──────── 抜粋文 ────────
フェルマーの最終定理とは、数学の定理である。
概要
「方程式 xn+yn=zn が n≧3 の場合、 x,y,zは0でない自然数の解を持たない」
というものである。
この定理が産声を上げたのは17世紀。フランスの数学者ピエール・ド・フェルマーが、彼の愛読書である『算術』(ディオファントス著)の余白に書き込んだメモがきっかけである。 さらに、
私はこの定理について真に驚くべき証明を発見したが、ここに記すには余白が狭すぎる。
とのコメントが記してあった。まるで誰かがそのメモを見ることを予想していたかのように。
『算術』の余白には他にも様々な定理が証明無しで記してあり、彼の死後、遺品を整理していた遺族によって発見され、これらのメモ書き付きで再販された。その後、何人もの数学者によってそれらの定理に証明が与えられていったが、最後まで残ってしまったのがこの定理である。証明は困難を極め、いつしかこの定理はフェルマーの「最終」定理と呼ばれるようになった(この時点では未証明だったので「フェルマー予想」と呼ばれることもあったが、フェルマーが証明したという伝説にちなんで『定理』と呼ばれていた)。
────────
- [問題]:
(a) 抜粋文のうち「フェルマーの最終定理とは、数学の定理である。」で始まり「私はこの定理について真に驚くべき証明を発見したが、ここに記すには余白が狭すぎる。」まで続く部分を、「余白」を「欄外」に置き換えて書き写せ。
(b) 抜粋文について次の問いに答えよ。
(i) この定理が産声を上げたのは何世紀か。
(ii) 証明を書き記さなかった理由として、メモには何と書かれていたか。
(iii) 未証明だった時点で、この定理は何と呼ばれることもあったか。
──────── 記録データ ────────
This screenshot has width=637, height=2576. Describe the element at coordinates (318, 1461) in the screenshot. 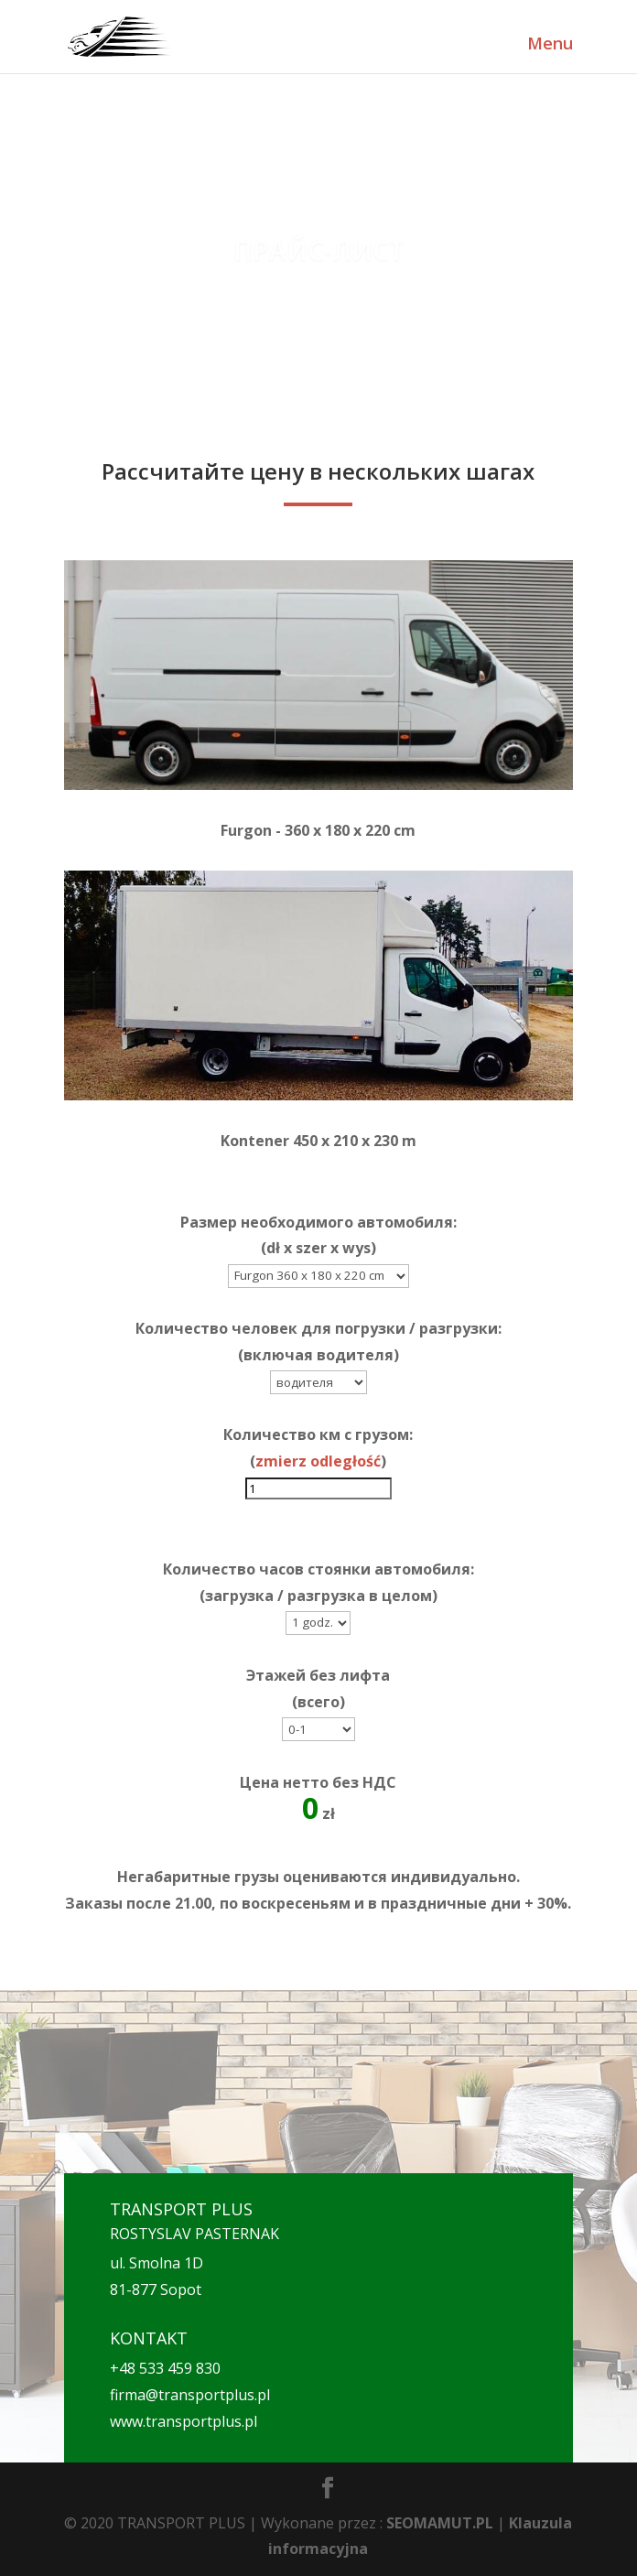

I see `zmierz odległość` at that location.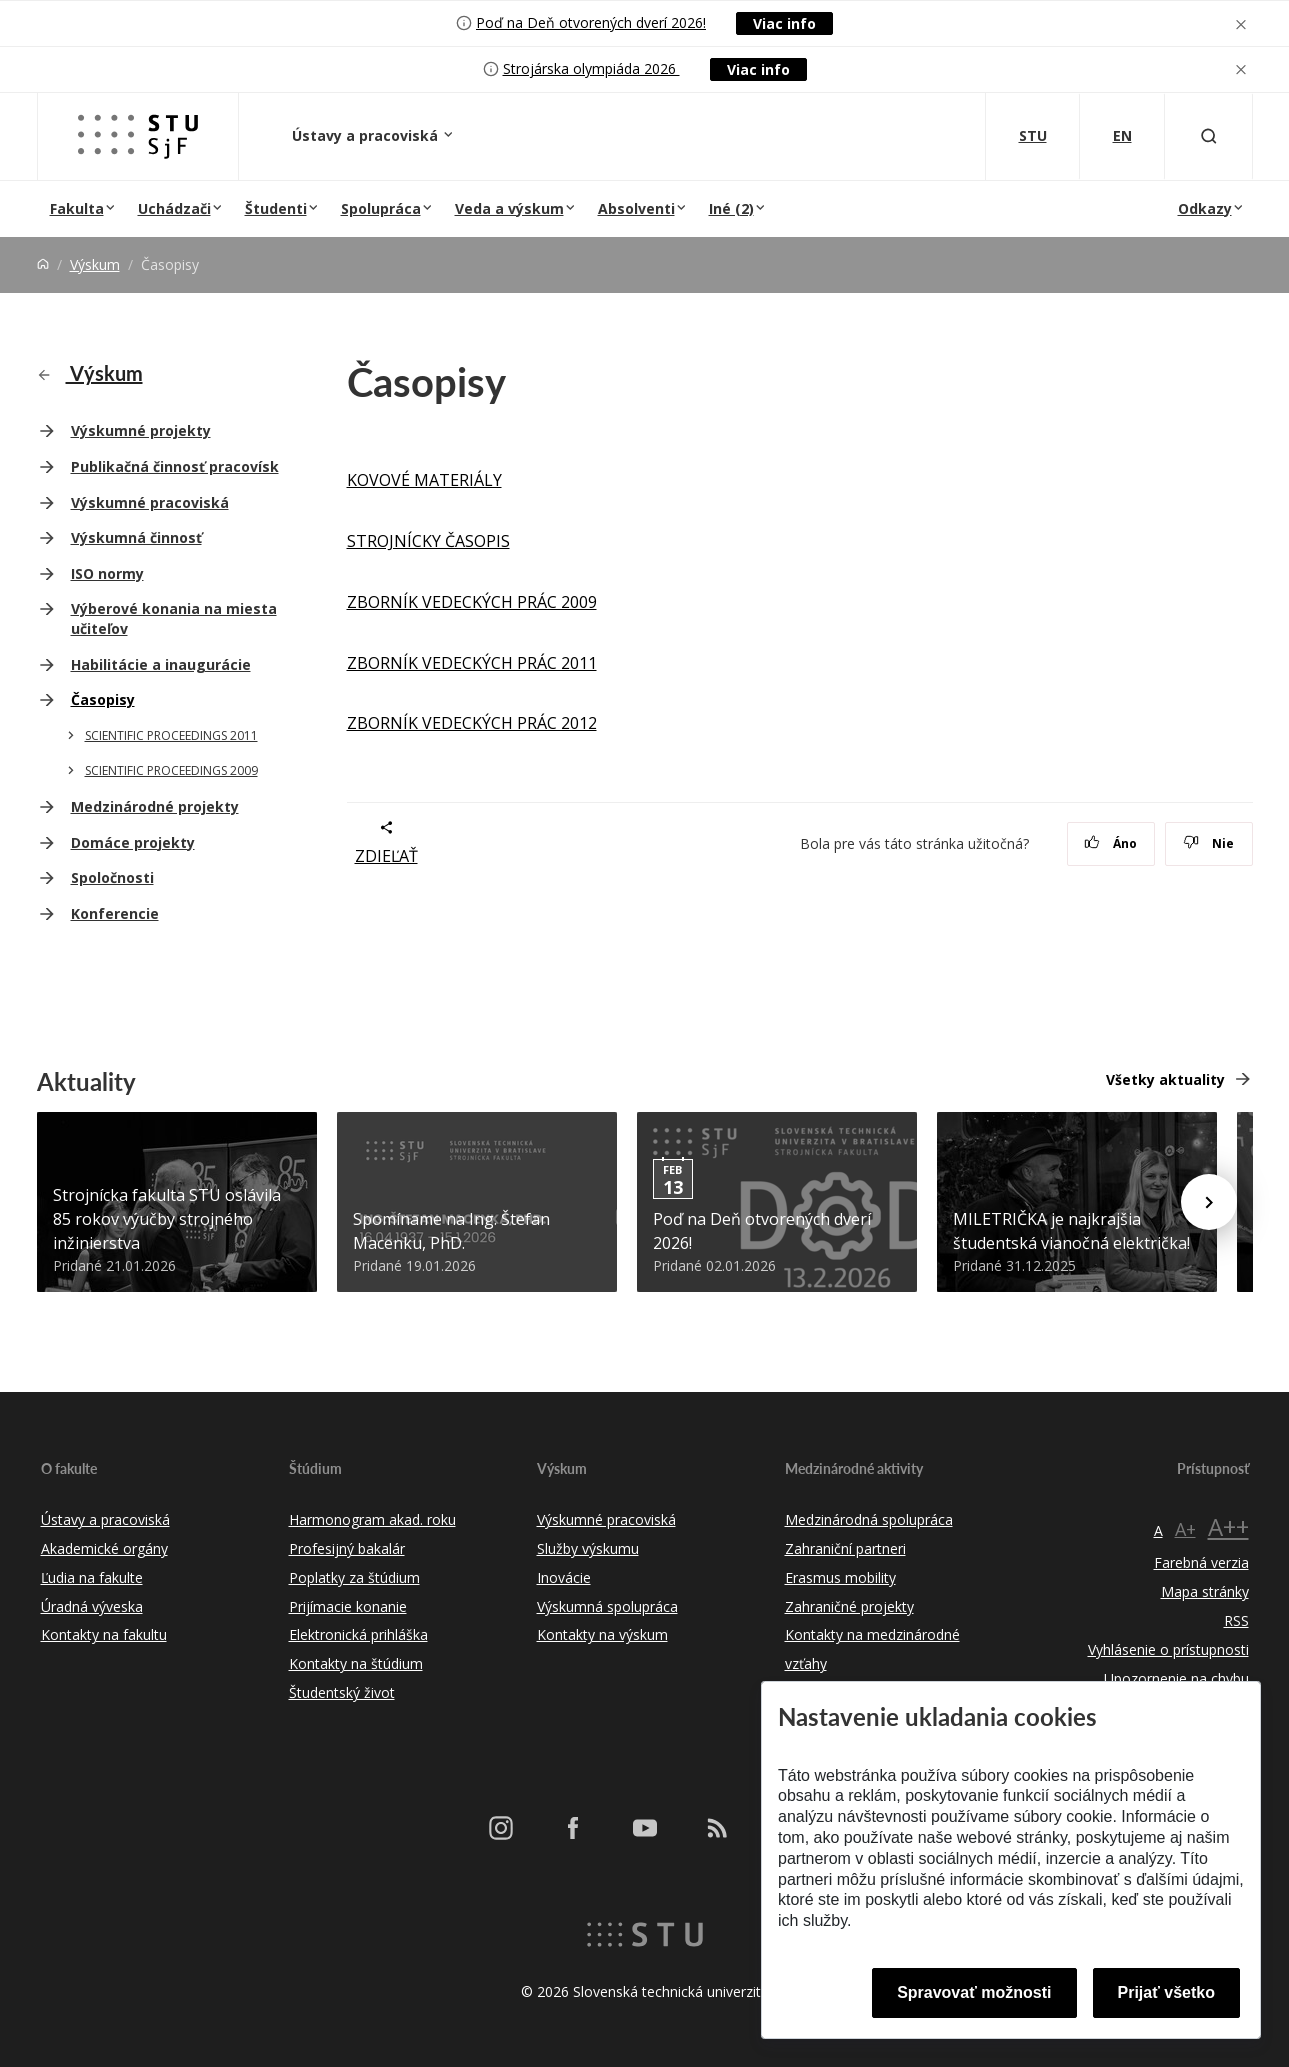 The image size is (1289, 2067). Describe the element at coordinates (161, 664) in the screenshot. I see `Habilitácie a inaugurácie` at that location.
────────
- [各問の解答]:
(a)
フェルマーの最終定理とは、数学の定理である。
概要
「方程式 xn+yn=zn が n≧3 の場合、 x,y,zは0でない自然数の解を持たない」
というものである。
この定理が産声を上げたのは17世紀。フランスの数学者ピエール・ド・フェルマーが、彼の愛読書である『算術』(ディオファントス著)の欄外に書き込んだメモがきっかけである。 さらに、
私はこの定理について真に驚くべき証明を発見したが、ここに記すには欄外が狭すぎる。

(b)
(i) 17世紀
(ii) ここに記すには余白が狭すぎる
(iii) フェルマー予想